Exercise
From the line containing "Select Savannah College of Art and Design" through the last line of the records below, output every line exactly, both ends included, except the pictures.

****************************************

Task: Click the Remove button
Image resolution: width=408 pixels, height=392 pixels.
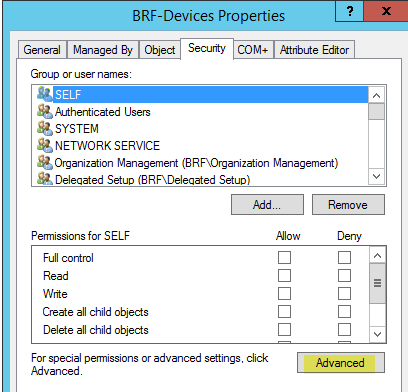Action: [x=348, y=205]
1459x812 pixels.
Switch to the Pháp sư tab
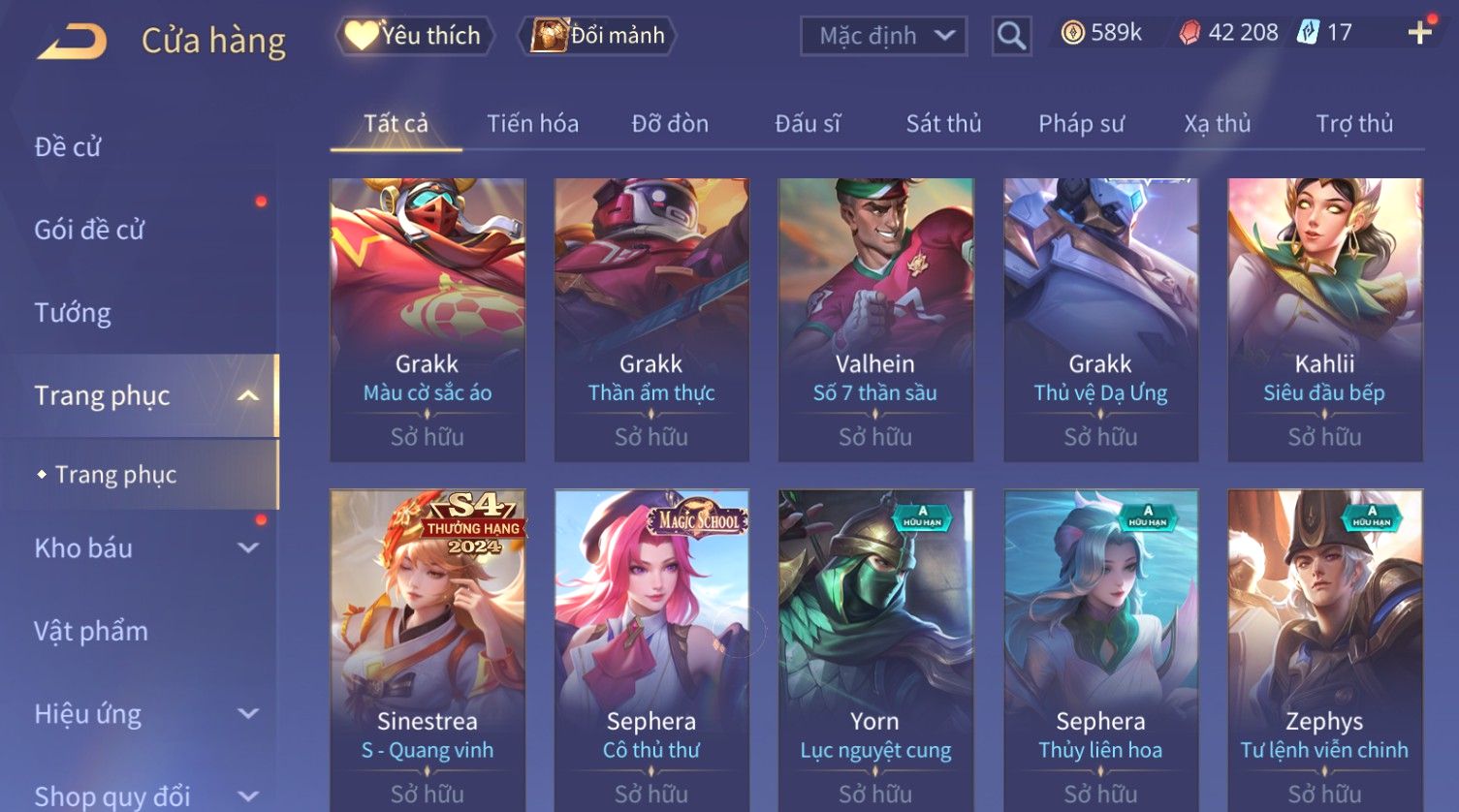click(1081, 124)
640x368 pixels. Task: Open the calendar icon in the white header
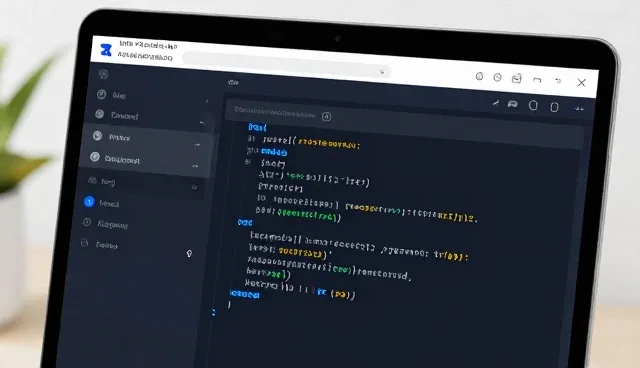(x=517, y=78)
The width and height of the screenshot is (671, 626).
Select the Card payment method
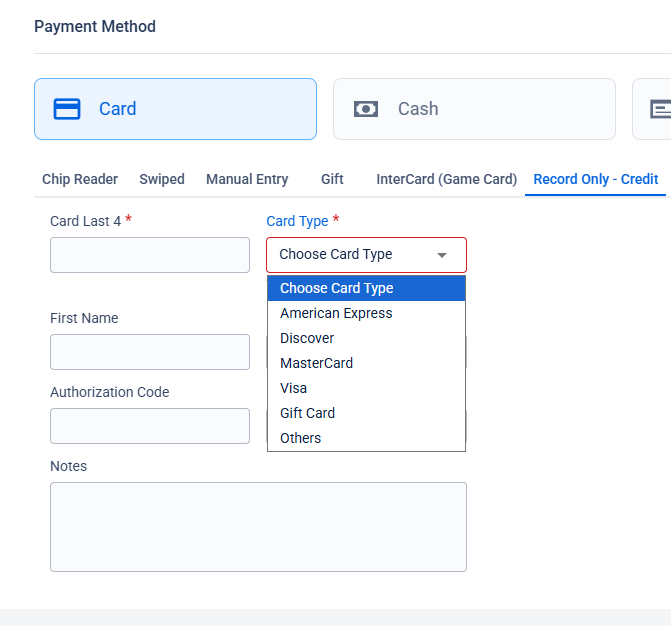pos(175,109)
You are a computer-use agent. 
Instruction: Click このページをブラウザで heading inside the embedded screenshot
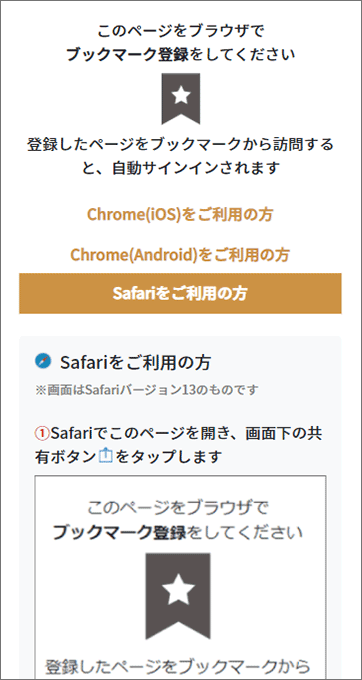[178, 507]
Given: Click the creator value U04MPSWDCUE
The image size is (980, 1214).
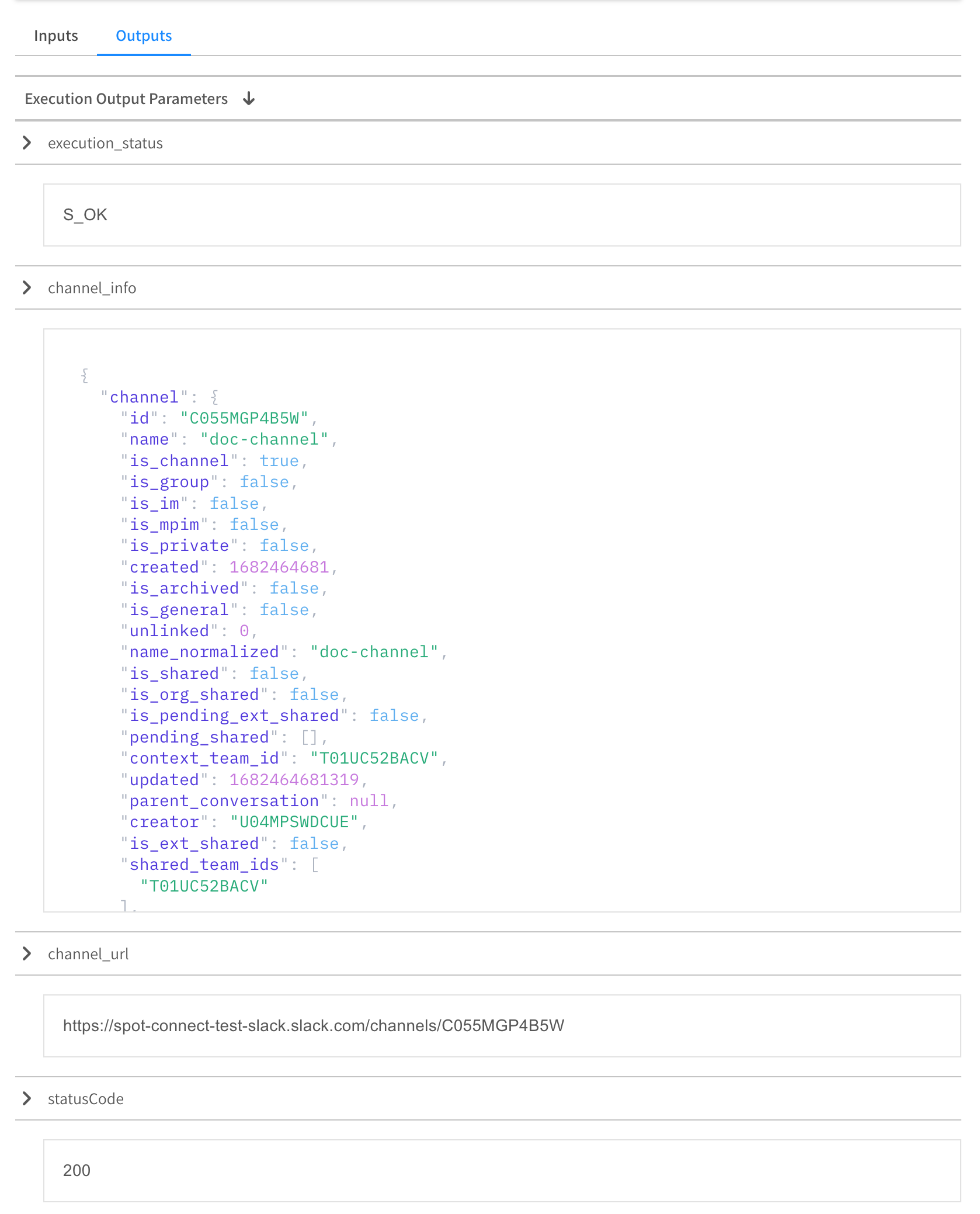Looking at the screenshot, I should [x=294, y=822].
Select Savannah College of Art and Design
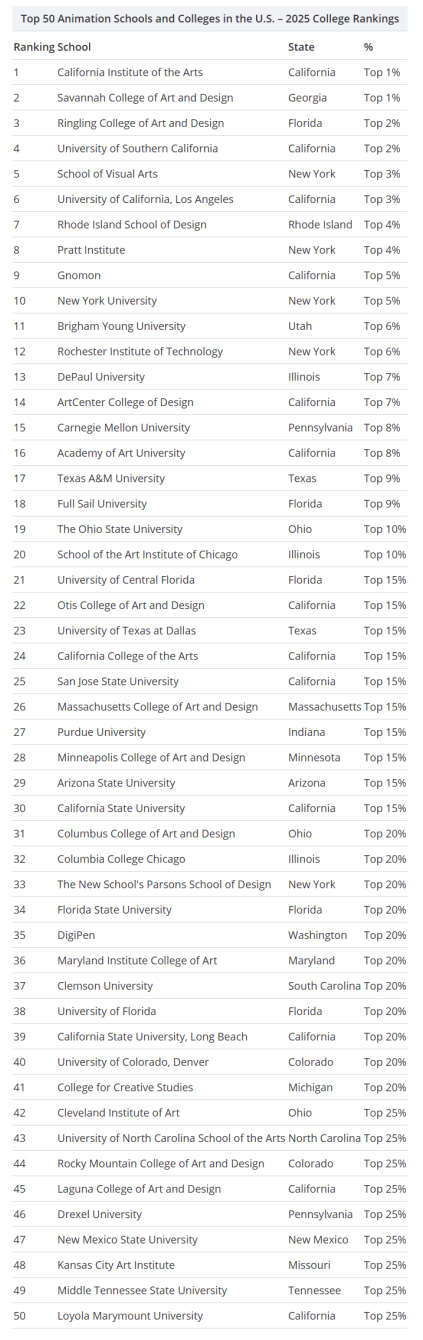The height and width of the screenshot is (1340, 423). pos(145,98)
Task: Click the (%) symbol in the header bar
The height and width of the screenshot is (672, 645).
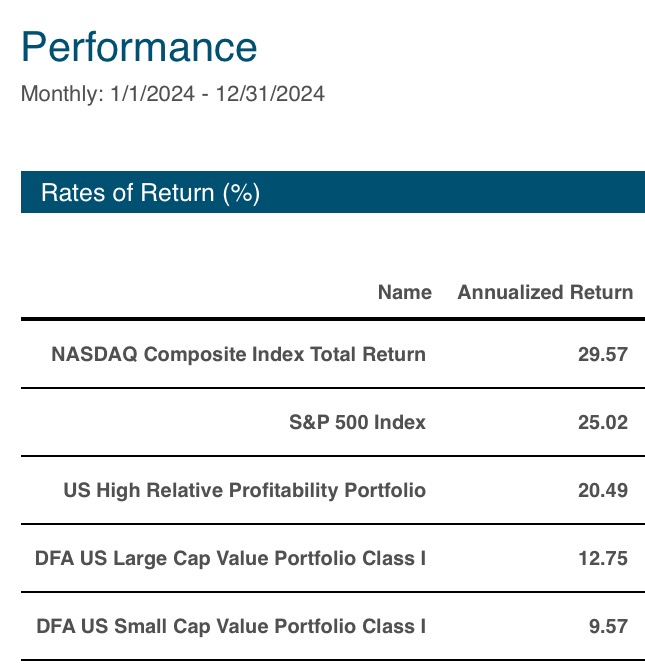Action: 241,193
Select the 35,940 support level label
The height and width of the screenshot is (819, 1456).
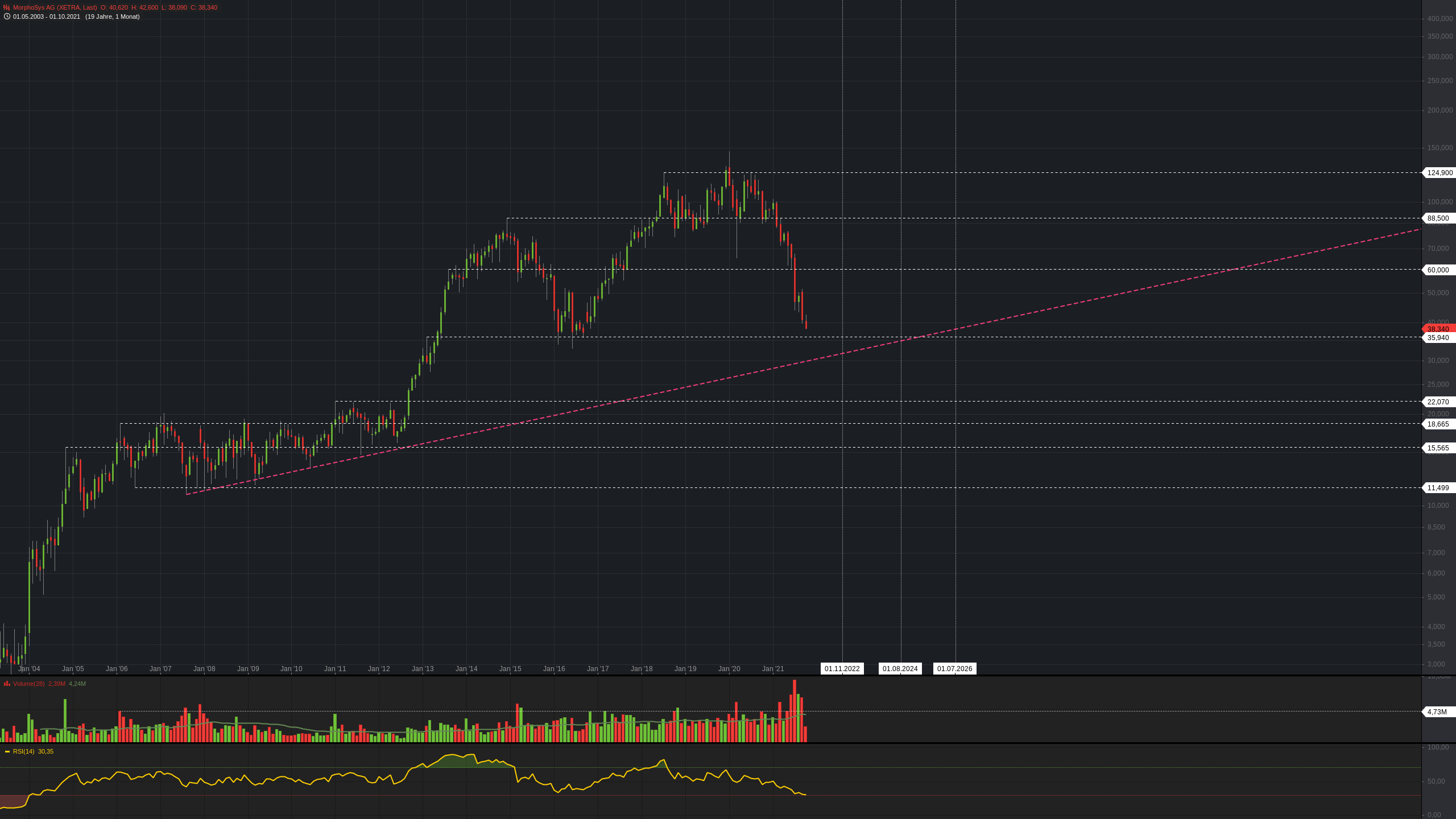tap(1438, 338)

****************************************

Response area
Select Savannah College of Art and Design
The height and width of the screenshot is (1340, 423). pos(145,98)
Task: Click the (%) symbol in the header bar
The height and width of the screenshot is (672, 645).
Action: 241,193
Select the 35,940 support level label
The height and width of the screenshot is (819, 1456).
tap(1438, 338)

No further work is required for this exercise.